T-cell immunoglobulin and mucin domain containing protein 4 (TIM4), a phosphatidylserine receptor primarily expressed on antigen-presenting cells, has been implicated in phagocytosis and immune regulation in various diseases, including malignancies. However, the significance of TIM4 in the breast cancer microenvironment remains unclear. In this study, we investigated the localization and clinical significance of TIM4 in breast cancer.

Methods

We immunolocalized TIM4 in human breast carcinoma tissues using immunohistochemistry (IHC) and multiplex fluorescence-immunohistochemistry (F-IHC) and examined its correlation with clinicopathological parameters and clinical outcomes.

Results

TIM4 was highly expressed in both carcinoma cells and stromal cells in human breast carcinoma tissues.
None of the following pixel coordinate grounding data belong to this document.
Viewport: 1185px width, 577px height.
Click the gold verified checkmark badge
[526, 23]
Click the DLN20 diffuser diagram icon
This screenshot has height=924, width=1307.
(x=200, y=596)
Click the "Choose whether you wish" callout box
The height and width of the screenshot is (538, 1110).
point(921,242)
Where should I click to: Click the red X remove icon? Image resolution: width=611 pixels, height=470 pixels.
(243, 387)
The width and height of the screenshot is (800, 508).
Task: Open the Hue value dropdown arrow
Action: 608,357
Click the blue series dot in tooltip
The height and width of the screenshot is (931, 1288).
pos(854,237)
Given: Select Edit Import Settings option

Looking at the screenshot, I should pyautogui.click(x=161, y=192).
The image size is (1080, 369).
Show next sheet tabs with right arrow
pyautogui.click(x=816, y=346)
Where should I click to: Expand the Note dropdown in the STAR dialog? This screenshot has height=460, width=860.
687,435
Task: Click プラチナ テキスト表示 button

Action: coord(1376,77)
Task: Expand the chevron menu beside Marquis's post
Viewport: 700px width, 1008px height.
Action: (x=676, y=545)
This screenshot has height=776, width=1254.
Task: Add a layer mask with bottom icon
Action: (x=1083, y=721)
Multiplex F-IHC revealed that TIM4 was co-localized with CD68, a macrophage marker, whereas no co-localization was observed between TIM4 and CD80 (an M1 macrophage marker) or CD163 (an M2 macrophage marker). Prognostic analysis of 171 breast carcinoma tissues by IHC revealed that infiltration of TIM4-positive stromal cells was associated with an aggressive tumor phenotype, including increased proliferative and invasive potential, as well as poorer clinical outcomes. In contrast, TIM4 immunoreactivity in carcinoma cells showed no significant correlation with clinical outcomes.

Conclusions

These findings suggest that infiltration of TIM4-positive macrophages serves as a strong prognostic indicator in breast cancer and that TIM4 may represent a novel marker for tumor-promoting macrophages.